**Blocco di testo:**
▬▬▬

La fanciulla del Monte Cuarnan.
Da tempo remoto desideravo carezzare il viso della bella
ignota, così chiamo il volto della giovinetta scolpita in un masso lungo la
cresta del Curnan. Ho udito dalle voci portate dai quattro venti, della
dolcezza dell’espressione, ho scorto mille mani sfiorarle lo sguardo per
penetrarne lo spirito, e di esse vi confesso ne sono stato geloso. La fanciulla,
la Venere sconosciuta, l’ho sentita sin da subito mia anche se non l’ho mai
incontrata, nemmeno in una vita passata .
Il giorno dell’uscita mi avvio al mattino presto per le Prealpi
Giulie, il monte Chiampon guida il mio sguardo verso la sorellina minore, la giornata
primaverile è tutta da vivere e le idi di marzo sono vicine.
I ricordi vissuti nel versante montano mi guidano, risalgo per
le vie di Montenars, fino a giungere nella frazione di Iouf, dove un trattore dalle
tinte scarlatte sbiadite mi indica il luogo dove fare riposare il destriero di
metallo.
Non ho premura, la dolce primavera mi indugia sul sentiero,
praterie di crocus aprono il cuore, e nel cielo e le timide primule imitano il
sole nella sua forma lucente.
La meta è già in vista, una ripida prateria giallo oro richiama
lo sguardo, i ripidissimi prati portano alla cresta del Cuarnan.

▬▬▬

**Raccolta di record:**
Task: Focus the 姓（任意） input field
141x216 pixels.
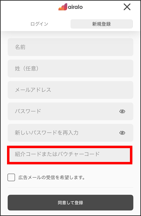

▬▬▬

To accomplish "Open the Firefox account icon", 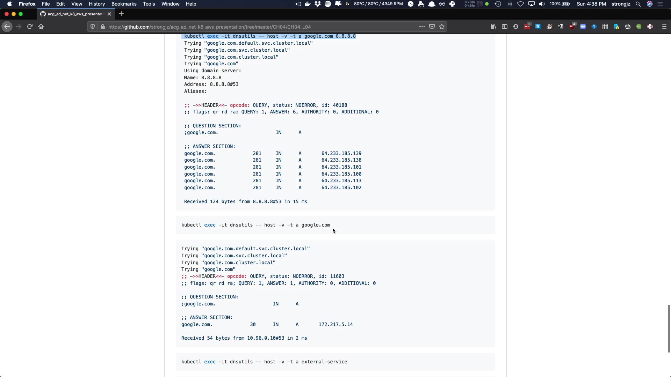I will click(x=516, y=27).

▬▬▬

**Cosa si chiede:**
1. Riscrivi in forma più breve il paragrafo del racconto che comincia con "I ricordi vissuti nel versante montano", mantenendo i fatti principali.
2. Nel racconto, quali fiori imitano il sole nella sua forma lucente?
3. Trascrivi dal racconto il brano che parte dalle parole "Non ho premura, la" e fermati dopo le parole "sua forma lucente.".

**Risposte:**
1. Guidato dai ricordi del versante montano, salgo per le vie di Montenars fino alla frazione di Iouf, dove un trattore di un rosso scarlatto sbiadito indica dove far riposare il destriero di metallo.

2. Le timide primule.

3.
Non ho premura, la dolce primavera mi indugia sul sentiero,
praterie di crocus aprono il cuore, e nel cielo e le timide primule imitano il
sole nella sua forma lucente.